_Exercise set_
1) From the Alicante forum thread, list each thing dollface says she is currently doing.
2) Sum up the Alicante forum thread in two sentences.
3) Extend the Alicante forum thread from the point where it stops.

## begin Page text

# Newbie in Alicante



## dollface (Aug 7, 2011)

Hey All,

Just moved out to Alicante from London 6 weeks ago. Im currently studying for a TEFL (teaching english as a foreign language) qualification and working at a summer camp teaching English to small children. I'm living with family and working for a family run business at the moment so will probably be out here for a while. Would love to meet people and make some new friends as I haven't really had the chance to do so yet


----------



## xabiaxica (Jun 23, 2009)

dollface said:


> Hey All,
> 
> Just moved out to Alicante from London 6 weeks ago. Im currently studying for a TEFL (teaching english as a foreign language) qualification and working at a summer camp teaching English to small children. I'm living with family and working for a family run business at the moment so will probably be out here for a while. Would love to meet people and make some new friends as I haven't really had the chance to do so yet


hi & welcome


have a read of these recent threads - you're not alone!!

## end Page text
## begin Dataset records

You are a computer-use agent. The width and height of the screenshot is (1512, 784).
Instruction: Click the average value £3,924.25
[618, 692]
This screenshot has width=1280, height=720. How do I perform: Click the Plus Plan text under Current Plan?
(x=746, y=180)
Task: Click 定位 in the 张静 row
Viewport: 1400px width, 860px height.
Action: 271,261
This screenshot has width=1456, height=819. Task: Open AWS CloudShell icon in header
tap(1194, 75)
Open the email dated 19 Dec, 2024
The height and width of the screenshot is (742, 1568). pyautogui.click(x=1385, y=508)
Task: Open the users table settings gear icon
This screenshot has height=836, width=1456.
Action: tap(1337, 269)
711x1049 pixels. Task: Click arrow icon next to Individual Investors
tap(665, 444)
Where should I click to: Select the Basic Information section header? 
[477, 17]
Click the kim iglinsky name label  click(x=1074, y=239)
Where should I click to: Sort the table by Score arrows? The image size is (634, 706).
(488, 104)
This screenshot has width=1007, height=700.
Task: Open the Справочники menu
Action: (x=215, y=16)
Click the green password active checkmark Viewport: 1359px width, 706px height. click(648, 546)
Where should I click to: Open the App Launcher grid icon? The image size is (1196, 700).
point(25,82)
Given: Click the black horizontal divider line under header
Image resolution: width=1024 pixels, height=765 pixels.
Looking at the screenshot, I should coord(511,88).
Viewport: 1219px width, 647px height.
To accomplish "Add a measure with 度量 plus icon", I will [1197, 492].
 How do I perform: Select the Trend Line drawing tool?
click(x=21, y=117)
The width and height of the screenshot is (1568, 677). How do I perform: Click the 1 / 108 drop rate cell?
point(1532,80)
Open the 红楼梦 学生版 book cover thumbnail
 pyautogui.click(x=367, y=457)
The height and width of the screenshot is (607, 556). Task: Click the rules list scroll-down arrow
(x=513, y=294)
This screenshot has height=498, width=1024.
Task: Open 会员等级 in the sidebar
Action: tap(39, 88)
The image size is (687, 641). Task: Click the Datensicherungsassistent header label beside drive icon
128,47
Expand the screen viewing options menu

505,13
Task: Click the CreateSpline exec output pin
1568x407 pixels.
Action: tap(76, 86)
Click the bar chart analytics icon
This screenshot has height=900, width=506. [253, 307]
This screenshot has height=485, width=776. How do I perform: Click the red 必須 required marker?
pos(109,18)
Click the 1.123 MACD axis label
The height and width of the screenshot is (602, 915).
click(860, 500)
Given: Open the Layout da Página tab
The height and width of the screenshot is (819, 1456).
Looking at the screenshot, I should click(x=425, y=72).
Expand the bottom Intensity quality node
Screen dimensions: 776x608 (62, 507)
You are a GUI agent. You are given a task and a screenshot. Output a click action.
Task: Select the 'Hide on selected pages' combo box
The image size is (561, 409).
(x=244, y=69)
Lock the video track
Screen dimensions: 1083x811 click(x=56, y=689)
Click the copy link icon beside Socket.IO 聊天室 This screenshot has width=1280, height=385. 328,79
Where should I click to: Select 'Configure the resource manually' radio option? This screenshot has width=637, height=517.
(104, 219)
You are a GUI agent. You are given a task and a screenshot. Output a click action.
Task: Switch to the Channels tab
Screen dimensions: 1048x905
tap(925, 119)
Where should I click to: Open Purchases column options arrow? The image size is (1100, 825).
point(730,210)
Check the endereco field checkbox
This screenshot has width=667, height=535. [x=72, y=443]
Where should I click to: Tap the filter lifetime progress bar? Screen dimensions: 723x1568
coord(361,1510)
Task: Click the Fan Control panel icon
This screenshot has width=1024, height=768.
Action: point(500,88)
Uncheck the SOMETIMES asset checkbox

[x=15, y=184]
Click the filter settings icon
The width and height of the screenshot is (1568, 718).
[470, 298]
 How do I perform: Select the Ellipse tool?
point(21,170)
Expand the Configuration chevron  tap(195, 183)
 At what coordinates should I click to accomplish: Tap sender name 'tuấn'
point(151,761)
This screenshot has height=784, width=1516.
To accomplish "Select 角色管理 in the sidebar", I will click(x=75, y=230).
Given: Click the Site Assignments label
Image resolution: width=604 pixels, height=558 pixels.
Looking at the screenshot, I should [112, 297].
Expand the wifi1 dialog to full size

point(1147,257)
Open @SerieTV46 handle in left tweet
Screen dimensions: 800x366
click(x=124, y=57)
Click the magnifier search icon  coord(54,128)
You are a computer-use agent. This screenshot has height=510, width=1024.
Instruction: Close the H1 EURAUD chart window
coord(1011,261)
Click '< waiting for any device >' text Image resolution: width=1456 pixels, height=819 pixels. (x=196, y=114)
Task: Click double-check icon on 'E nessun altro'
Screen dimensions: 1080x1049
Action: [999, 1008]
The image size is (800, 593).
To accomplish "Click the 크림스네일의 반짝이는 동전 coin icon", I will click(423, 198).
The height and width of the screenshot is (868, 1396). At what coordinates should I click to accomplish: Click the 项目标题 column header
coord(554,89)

## end Dataset records

_Written responses_
1)
- Studying for a TEFL (teaching English as a foreign language) qualification
- Working at a summer camp teaching English to small children
- Living with family
- Working for a family-run business

2) Dollface says she moved to Alicante from London six weeks ago and is studying for a TEFL qualification, teaching English to small children at a summer camp, and working for a family-run business. She would like to meet people and make friends, and xabiaxica welcomes her, points her to some recent threads and tells her she is not alone.

3)
http://www.expatforum.com/expats/spain-expat-forum-expats-living-spain/85973-meet-up-forum-members-alicante-area.html

http://www.expatforum.com/expats/spain-expat-forum-expats-living-spain/85600-new-alicante-city-want-get-know-people.html


http://www.expatforum.com/expats/spain-expat-forum-expats-living-spain/38114-where-live-around-alicante-young-family.html


----------



## DunWorkin (Sep 2, 2010)

Are you in Alicante city or Alicante area?


----------



## tom.b (Aug 8, 2011)

Hi there, i live in alicante cite i have only been here for about two mouths i am also looking to meet some new people..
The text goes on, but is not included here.